12. January 2017
The state of Saxony funded a notable shared nothing cluster located at the Leipzig University and the TU Dresden. Here we want to give a short overview on this new “Galaxy” cluster which is a very nice asset for ScaDS. Shared nothing is probably the most referenced architecture when talking about Big Data. The idea behind this cluster architecture is to use large amounts of commodity hardware to store and analyze big amounts of data in a highly distributed, scalable and cost effective way. It is optimized for massive parallel data oriented computations using e.g. Apache Hadoop, Apache Spark or Apache Flink.

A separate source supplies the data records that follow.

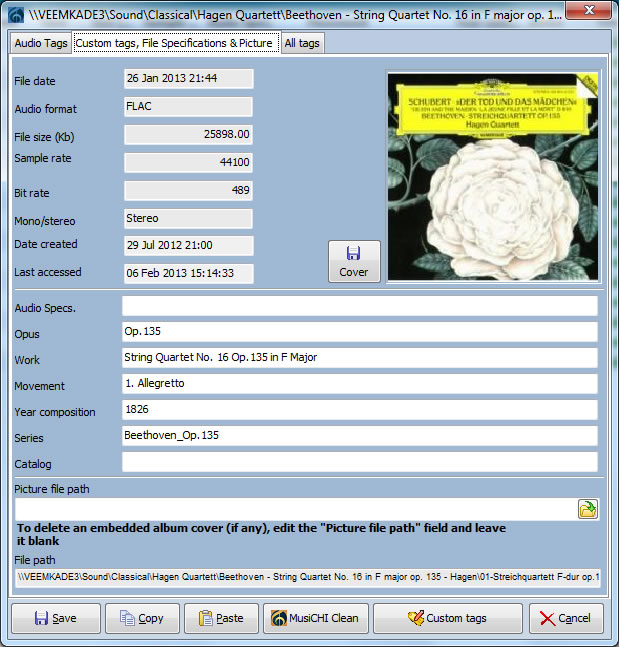
Task: Cancel the dialog
Action: [x=566, y=618]
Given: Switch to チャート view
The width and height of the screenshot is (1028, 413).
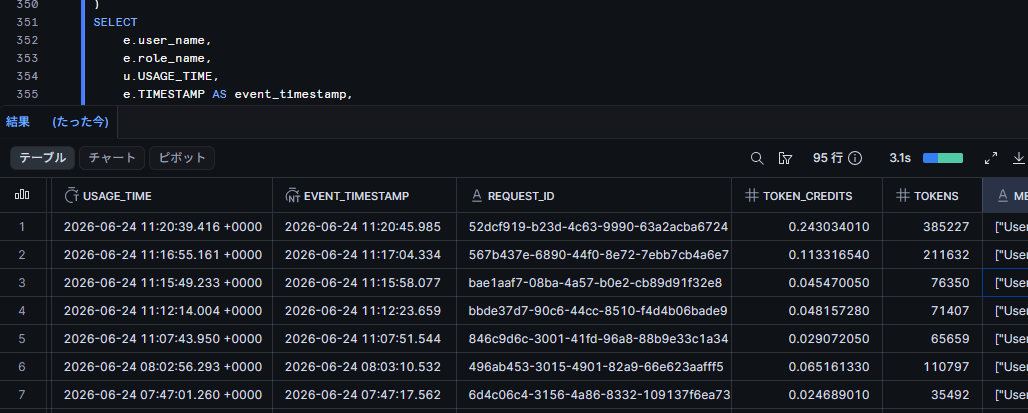Looking at the screenshot, I should (112, 158).

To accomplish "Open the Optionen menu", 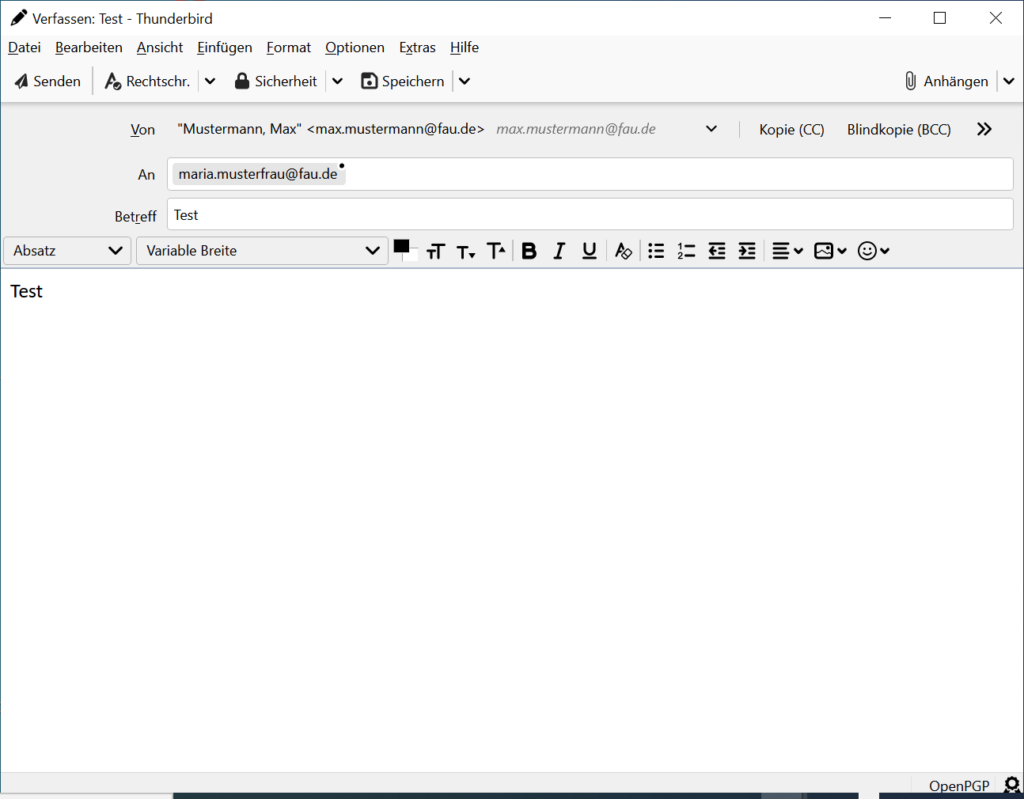I will coord(355,47).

Architecture | shared nothing |
Number of servers | 90 (30 located in Dresden, 60 in Leipzig) |
CPUs | 180 sockets, 1080 computing cores |
Harddrives | 540 SATA discs, >2 petabyte in total |
RAM | >11.5 terabyte |
Network | 10 gigabit/s Ethernet |
The Galaxy Cluster consists of 90 servers of which 30 are located in Dresden and 60 in Leipzig and is managed by the Leipzig University Computing Center. As there is a high diversity of researchers requirements, the cluster is organized with respect to its size in quite a flexible way. Different computing partitions can be organized and managed depending on scientists’ needs. Thus Galaxy offers our Big Data scientists a very powerful computing and research environment. It is an important building block and good fit in combination with the other computing options available at ScaDS.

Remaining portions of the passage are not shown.